We use a two stage system, Access and a combination
Authentication/Authorization stage.
When the user attempts to access a page a mod_perl Access handler checks
for a cookie (we think it's pretty secure :) showing they have been
previously authenticated. If not, they are sent off to an Authentication
handler which authenticates them, and, if that was successful, looks up
their permissions from a database and stores them on disk using
Apache::Session::File. The data is stored (everywhere) in a
object.attribute=perm_level structure.
When the user *is* authenticated the Access handler slurps up the perms
from disk and stuffs them in the pnotes table in a hashref, which can then
be checked by the modules that display data, allowing them to decide
whether to show data read only, read-write, or not at all.
It's very nifty. To give props where due, it is partially based on the
Ticket Access stuff from the book (for the cookie access stuff) and
contains code by Jeff Baker (the storage stuff).
If there is a fair amount of interest I can genericize it and whack it
into CPAN ...
Nick
On Thu, 27 Apr 2000, Michael Nachbaur wrote:
> I have a question. I'm working on a project that requires not only file-by-file
>authentication and authorization, but task-by-task authorization within a file (for
>instance...read access, but not write). Basically, I'd like to have a database table
>define permissions (which can be associated with groups and users), and what type of
>permission it is: file-level, or task-level (or external/internal). Then, provide
>methods that a perl program can use to ask "Am I able to do this?".
>
> Is there something out there that does this?

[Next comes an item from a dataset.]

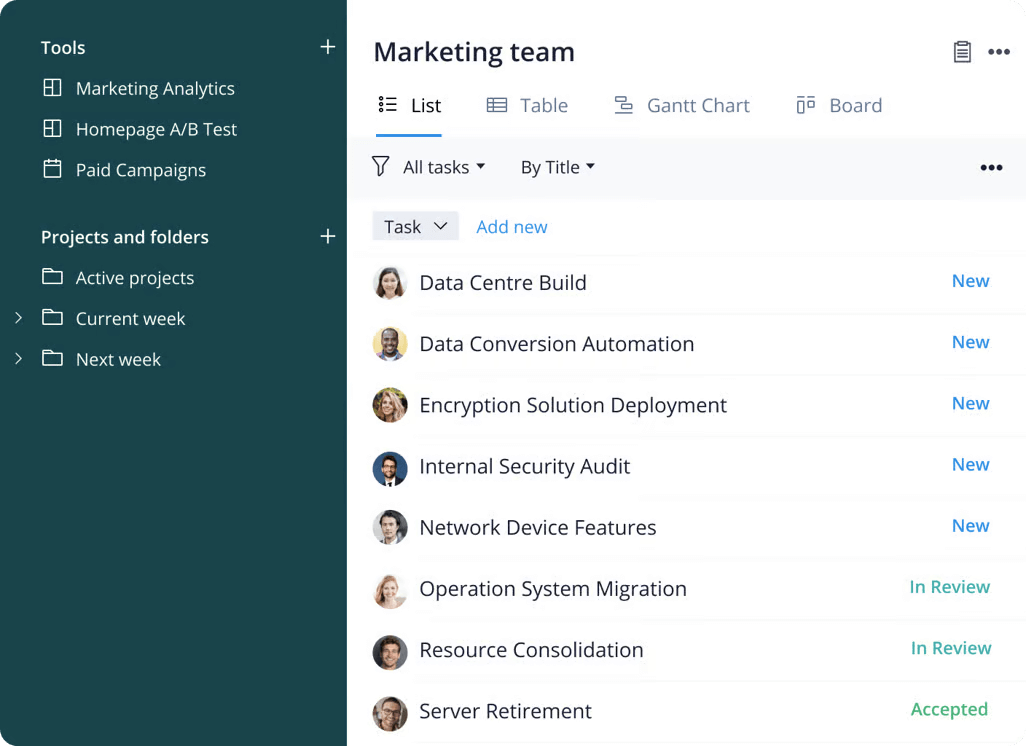The image size is (1026, 746).
Task: Add a new item under Projects and folders
Action: coord(327,236)
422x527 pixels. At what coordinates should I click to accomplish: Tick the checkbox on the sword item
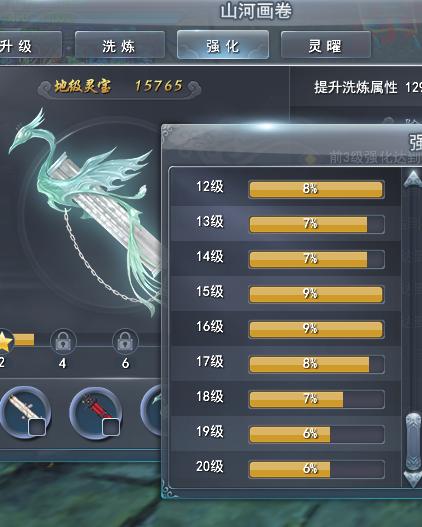tap(37, 428)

I'm planning on writing a module to
>handle this, so if theres something that I can start with, that would help things out
>a lot. Also, if anyone wants anything similar to this, let me know what features
>you'd like, and I'll see if I can integrate 'em into my requirements.
>
> I'm also thinking of doing something similar for authentication (because I'd like to
>have a login screen in HTML, instead of having that HTTP popup login window.).
>Anything out there that does this?
>
> If this is a case of RTFM, could someone point me to where I can learn more about
>this?
>
> Thanks a bunch,
> -MN
>
- nick